From digital cameras to 8K workflows, video and sports production have been in a seemingly constant state of evolution. Veteran Steadicam operator and production specialist Alan Lennox has worked on everything from the Olympics to feature films and television episodes with new camera technology for decades.
Lennox joined camera and light manufacturer ARRI as the organization’s first Camera Stabilization Systems (CSS) Specialist, where he not only demonstrates camera stabilization systems to rental houses and studios, but trains new and veteran camera operators in the latest camera motion tools through the ARRI Academy. In fact, some of Lennox’s former trainees have become A-list camera operators who have worked on major motion pictures and television series. We caught up with Lennox to get his take on the latest industry trends.
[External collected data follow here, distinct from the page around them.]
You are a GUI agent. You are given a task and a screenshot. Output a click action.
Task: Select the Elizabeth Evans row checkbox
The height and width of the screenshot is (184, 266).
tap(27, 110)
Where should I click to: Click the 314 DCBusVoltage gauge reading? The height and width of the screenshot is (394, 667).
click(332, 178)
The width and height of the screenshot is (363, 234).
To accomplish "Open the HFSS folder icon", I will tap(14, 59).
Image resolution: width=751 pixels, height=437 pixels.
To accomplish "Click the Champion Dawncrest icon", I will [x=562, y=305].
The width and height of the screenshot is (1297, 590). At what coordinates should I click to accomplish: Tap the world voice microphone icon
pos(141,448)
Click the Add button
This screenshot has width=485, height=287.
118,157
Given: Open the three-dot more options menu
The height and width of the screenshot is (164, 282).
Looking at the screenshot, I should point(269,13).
Q: What are some of the general trends you’ve noticed over the last five years?
Alan Lennox: Over the last five years, there has been a massive uptick in the quantity of productions because of the streaming services. There’s a great demand for crew, and everyone seems to be moving up. Established people seem to be moving up within the industry while a number of new people are coming into the industry at the lower level. In some production jurisdictions, there is a shortage of skilled labor, such as artisans or camera operators, especially in the stabilization systems category.
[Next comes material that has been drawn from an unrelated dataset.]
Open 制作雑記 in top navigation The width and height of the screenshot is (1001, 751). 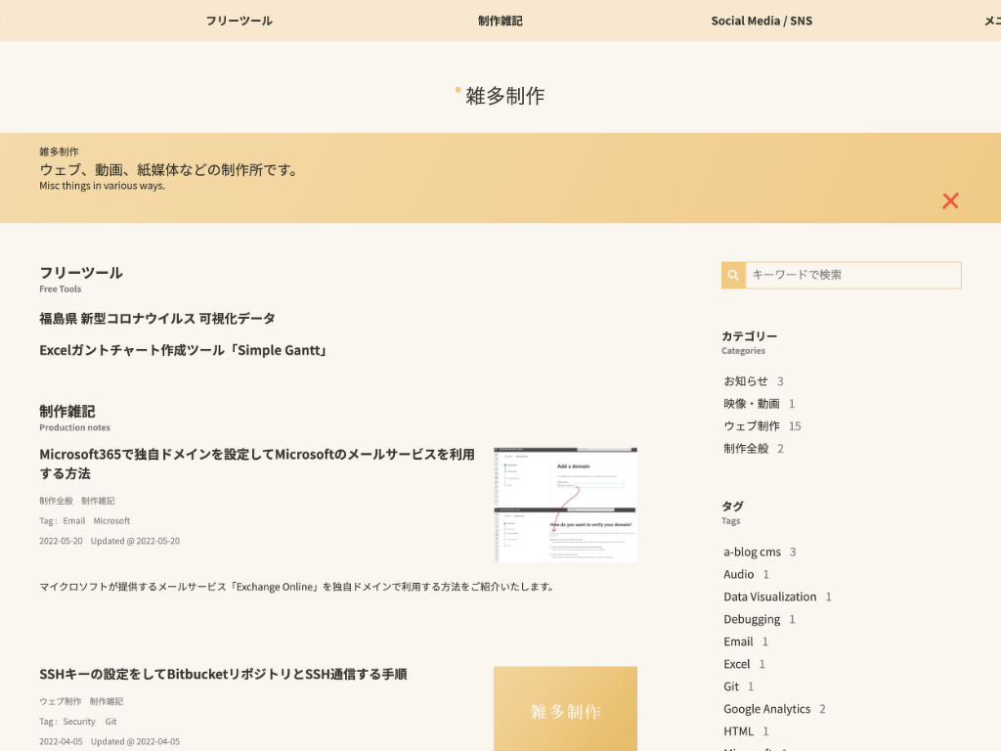(x=501, y=21)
At the same time, there’s been a democratization of the tools because of their affordability. We've seen this with ARRI’s Camera Stabilization Systems (CSS). Now, camera stabilization systems are more affordable and more accessible to a greater number of people and projects. This is good because there's a higher demand for people who can use these tools.
The competition for viewers is also increasing exponentially. With Apple TV, Amazon, and all of the other streaming platforms which are emerging, the competition for the viewer’s time is increasing. To compete in the market, you have to have all of the top technology to offer the best programming and employ it efficiently to stay on budget.
In the last five years, camera motion has been a critical part of the new look. The viewer is also becoming more educated and demanding. There’s a higher expectation on the content, and I think one of the things that directors and producers are doing is moving the camera more and more. They require the camera to move, be more subjective, and more involved. I think this leads to a greater opportunity for operators to be specialists who understand and can operate all of the new stabilization systems.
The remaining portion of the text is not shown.